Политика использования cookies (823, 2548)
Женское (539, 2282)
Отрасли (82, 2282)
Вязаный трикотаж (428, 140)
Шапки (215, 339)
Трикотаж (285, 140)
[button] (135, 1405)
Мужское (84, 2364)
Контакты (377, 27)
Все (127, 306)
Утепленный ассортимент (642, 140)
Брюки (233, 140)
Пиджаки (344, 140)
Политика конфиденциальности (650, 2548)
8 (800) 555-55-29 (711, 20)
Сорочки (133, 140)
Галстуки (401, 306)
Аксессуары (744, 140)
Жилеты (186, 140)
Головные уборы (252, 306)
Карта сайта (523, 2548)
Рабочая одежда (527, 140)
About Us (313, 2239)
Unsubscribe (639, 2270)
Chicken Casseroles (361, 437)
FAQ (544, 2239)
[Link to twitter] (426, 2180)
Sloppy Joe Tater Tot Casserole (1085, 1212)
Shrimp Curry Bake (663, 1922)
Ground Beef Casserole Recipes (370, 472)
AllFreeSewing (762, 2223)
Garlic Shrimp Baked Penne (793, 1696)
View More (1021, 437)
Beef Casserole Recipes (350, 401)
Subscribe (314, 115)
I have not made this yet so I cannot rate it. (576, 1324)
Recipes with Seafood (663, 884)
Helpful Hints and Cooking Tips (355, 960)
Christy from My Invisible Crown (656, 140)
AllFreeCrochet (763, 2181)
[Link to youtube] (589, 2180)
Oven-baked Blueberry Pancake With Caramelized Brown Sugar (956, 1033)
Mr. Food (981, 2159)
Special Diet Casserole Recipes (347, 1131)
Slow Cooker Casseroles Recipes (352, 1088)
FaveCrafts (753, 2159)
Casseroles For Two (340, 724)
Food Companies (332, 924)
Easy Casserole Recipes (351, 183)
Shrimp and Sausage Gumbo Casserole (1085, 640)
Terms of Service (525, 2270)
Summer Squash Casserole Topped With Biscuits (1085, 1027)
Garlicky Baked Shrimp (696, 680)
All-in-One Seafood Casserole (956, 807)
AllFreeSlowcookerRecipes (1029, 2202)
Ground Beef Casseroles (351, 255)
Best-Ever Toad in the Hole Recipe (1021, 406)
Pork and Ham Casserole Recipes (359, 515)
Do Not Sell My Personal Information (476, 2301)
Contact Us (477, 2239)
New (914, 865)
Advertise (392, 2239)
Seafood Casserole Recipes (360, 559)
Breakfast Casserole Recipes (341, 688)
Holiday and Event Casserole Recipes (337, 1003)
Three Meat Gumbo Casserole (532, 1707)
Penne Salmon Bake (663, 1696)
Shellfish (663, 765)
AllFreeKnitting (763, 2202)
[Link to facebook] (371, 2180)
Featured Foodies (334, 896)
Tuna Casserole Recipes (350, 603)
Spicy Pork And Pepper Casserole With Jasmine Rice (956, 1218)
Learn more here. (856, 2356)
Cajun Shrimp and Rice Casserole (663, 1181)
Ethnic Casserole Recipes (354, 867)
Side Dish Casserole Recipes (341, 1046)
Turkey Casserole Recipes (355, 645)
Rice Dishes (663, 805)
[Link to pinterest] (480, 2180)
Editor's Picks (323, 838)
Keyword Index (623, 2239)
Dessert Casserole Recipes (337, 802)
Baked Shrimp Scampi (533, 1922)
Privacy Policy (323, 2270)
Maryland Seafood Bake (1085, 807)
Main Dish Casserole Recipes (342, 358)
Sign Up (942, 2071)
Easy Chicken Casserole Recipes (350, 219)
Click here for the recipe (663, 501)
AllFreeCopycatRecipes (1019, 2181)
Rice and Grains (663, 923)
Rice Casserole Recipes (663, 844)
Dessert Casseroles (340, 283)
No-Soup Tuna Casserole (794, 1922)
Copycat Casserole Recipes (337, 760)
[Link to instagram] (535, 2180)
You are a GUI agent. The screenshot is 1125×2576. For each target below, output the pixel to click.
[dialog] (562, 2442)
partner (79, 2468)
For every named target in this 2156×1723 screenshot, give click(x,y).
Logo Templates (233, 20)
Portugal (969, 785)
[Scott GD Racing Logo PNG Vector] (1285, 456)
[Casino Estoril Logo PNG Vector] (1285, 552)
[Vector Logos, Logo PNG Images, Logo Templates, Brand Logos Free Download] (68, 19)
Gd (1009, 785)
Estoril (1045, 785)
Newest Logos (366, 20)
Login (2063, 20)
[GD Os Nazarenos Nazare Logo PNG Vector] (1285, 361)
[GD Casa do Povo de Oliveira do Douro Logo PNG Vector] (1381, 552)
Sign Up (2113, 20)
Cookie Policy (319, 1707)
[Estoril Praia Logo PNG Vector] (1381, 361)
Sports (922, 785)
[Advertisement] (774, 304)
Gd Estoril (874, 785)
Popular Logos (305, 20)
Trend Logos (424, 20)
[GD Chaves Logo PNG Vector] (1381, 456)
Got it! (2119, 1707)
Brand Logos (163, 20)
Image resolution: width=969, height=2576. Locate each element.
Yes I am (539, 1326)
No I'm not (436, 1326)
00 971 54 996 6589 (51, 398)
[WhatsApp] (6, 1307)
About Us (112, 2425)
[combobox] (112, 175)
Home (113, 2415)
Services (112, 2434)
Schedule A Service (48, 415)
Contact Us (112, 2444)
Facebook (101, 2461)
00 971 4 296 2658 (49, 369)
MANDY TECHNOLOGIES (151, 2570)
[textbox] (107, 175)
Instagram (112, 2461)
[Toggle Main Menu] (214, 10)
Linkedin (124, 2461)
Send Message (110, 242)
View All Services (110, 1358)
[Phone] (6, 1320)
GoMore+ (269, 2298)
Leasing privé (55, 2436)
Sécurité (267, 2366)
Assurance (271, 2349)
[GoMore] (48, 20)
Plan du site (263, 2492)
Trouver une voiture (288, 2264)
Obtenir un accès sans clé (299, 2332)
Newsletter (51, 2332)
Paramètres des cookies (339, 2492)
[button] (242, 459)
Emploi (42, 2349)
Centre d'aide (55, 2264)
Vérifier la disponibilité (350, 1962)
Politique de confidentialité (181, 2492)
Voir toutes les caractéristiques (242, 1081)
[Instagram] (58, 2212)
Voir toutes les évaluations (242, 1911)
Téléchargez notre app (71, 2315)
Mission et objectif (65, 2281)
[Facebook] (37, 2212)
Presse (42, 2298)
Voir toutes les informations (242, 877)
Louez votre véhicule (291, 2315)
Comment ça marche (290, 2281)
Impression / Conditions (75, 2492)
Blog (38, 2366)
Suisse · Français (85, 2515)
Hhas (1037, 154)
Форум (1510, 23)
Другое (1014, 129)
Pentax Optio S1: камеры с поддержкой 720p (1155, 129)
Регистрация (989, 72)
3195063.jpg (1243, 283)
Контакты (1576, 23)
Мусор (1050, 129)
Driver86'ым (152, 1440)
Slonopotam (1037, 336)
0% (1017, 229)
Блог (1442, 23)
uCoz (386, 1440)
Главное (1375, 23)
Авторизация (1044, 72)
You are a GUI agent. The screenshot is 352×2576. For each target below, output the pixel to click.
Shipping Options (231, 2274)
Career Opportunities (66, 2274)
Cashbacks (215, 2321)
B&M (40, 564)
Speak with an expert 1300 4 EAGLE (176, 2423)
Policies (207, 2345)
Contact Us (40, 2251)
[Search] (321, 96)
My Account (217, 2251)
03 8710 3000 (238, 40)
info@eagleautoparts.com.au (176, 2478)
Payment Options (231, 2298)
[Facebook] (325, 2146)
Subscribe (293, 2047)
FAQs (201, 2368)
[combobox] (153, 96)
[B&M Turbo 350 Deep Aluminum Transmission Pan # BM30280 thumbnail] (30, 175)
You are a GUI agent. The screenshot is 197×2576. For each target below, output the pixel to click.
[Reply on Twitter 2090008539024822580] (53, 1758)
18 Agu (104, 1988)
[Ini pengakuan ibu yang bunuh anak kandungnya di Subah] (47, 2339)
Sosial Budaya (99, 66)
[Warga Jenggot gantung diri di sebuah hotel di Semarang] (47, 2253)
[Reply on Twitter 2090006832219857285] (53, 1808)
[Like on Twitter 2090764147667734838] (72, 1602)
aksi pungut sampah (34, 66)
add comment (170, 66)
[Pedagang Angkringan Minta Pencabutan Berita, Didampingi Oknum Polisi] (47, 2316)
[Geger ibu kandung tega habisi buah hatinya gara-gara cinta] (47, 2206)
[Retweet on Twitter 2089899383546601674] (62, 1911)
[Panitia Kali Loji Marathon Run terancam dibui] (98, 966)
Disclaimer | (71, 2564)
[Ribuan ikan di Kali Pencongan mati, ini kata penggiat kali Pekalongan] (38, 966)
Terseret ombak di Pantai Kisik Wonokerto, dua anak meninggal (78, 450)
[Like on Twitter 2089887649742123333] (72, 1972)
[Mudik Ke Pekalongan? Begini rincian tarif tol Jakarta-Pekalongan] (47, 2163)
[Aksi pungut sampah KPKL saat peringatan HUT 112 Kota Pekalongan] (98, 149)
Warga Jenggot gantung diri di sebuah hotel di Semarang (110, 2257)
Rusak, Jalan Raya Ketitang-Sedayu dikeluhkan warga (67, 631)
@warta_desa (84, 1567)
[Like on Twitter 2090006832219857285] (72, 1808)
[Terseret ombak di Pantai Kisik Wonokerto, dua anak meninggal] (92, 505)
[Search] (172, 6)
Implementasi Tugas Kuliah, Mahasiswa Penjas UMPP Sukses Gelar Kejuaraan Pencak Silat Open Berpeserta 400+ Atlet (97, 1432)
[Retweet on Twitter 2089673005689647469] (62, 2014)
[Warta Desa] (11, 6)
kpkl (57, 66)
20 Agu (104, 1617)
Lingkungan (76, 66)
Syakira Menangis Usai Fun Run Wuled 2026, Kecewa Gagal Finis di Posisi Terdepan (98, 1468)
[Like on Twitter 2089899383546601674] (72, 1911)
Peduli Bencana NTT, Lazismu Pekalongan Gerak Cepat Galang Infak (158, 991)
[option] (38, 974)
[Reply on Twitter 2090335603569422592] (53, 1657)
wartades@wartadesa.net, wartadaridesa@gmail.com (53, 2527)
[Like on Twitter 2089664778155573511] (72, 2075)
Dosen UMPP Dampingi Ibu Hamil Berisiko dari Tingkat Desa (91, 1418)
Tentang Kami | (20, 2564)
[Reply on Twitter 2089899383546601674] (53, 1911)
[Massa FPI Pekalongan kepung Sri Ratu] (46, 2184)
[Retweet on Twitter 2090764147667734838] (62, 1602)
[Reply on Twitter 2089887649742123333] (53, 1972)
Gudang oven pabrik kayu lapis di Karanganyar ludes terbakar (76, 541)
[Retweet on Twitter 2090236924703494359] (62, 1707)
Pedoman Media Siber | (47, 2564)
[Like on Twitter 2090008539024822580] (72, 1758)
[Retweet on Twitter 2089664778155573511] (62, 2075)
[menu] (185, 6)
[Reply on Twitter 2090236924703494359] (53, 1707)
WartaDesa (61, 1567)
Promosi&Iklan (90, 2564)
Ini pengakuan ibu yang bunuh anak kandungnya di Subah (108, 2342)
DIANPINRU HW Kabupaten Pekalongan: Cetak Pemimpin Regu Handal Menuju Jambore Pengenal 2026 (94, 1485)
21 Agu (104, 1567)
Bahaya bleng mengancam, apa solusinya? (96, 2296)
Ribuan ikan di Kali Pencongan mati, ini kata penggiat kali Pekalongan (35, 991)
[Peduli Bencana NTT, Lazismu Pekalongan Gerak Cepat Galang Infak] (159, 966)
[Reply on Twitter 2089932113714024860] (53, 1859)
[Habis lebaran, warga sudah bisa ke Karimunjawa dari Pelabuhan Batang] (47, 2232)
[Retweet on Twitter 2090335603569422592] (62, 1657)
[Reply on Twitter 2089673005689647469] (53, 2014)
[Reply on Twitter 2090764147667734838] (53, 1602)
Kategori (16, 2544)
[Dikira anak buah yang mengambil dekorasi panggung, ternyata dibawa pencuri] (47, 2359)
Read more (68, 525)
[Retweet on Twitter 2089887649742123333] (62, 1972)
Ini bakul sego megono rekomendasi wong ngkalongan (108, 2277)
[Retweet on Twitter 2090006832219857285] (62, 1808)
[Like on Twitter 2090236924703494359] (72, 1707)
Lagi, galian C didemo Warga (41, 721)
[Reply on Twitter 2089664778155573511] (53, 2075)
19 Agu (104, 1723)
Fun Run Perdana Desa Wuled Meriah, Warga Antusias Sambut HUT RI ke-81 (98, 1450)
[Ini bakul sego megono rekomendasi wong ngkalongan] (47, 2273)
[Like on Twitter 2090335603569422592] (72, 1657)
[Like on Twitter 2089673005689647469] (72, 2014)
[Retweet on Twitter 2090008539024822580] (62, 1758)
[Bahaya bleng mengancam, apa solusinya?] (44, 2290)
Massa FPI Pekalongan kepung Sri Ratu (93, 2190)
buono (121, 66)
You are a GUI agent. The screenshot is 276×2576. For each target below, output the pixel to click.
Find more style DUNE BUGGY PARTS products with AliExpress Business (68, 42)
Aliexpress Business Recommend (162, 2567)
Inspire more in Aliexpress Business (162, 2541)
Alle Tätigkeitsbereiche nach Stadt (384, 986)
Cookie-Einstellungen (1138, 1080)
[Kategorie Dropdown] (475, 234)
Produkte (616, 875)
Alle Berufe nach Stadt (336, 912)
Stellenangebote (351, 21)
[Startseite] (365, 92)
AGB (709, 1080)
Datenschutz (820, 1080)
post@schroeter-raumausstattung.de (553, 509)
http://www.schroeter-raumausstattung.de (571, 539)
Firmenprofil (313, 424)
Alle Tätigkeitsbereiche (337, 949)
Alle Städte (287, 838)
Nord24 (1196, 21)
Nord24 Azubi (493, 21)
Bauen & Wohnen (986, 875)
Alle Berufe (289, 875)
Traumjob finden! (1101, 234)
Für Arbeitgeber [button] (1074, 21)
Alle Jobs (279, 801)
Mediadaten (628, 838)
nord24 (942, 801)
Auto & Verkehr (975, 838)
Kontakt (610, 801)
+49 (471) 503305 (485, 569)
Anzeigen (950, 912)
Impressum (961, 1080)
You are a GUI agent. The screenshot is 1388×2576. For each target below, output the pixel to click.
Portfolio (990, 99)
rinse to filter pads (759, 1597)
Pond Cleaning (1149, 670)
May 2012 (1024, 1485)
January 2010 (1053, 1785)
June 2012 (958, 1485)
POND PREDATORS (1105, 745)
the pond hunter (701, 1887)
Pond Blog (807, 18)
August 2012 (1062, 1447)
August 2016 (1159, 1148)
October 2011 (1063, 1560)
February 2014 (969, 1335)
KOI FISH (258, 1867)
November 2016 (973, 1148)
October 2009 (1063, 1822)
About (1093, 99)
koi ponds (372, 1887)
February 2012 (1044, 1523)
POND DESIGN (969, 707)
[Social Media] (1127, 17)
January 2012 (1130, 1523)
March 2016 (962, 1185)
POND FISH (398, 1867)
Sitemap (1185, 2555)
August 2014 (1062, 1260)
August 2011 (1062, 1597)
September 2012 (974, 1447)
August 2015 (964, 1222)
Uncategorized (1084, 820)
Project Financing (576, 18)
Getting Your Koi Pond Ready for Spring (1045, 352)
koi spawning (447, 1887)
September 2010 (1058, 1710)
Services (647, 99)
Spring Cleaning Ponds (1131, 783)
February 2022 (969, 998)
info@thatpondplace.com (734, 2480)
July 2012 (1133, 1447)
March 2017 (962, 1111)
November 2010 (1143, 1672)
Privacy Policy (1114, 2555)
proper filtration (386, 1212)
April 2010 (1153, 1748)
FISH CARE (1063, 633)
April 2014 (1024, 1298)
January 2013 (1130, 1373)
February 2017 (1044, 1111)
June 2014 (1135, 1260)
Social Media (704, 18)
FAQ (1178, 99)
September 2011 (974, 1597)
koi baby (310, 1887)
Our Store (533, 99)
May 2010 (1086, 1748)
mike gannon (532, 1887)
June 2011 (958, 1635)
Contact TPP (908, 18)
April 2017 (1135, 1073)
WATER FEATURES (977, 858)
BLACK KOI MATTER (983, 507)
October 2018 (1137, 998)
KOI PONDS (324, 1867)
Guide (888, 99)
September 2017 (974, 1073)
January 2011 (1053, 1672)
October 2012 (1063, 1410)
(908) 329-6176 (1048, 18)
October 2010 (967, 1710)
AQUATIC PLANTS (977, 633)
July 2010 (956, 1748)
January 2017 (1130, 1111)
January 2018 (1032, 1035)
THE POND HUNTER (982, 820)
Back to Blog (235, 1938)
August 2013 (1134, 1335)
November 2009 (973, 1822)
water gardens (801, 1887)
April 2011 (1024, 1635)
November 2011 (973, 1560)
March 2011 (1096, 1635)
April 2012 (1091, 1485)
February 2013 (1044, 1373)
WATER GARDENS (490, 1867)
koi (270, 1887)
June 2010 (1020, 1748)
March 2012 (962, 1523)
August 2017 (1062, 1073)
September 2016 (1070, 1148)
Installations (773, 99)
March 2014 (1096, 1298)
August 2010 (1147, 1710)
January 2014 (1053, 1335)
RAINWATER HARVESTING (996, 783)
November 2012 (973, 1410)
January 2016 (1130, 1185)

--

Since only part of the listing is wanted, copy exactly the lines from the one holding "AllFreeKnitting (763, 2202)" to the one holding "Cajun Shrimp and Rice Casserole (663, 1181)", both included.

*SOLUTION TO THE EXERCISE*:
AllFreeKnitting (763, 2202)
[Link to facebook] (371, 2180)
Featured Foodies (334, 896)
Tuna Casserole Recipes (350, 603)
Spicy Pork And Pepper Casserole With Jasmine Rice (956, 1218)
Learn more here. (856, 2356)
Cajun Shrimp and Rice Casserole (663, 1181)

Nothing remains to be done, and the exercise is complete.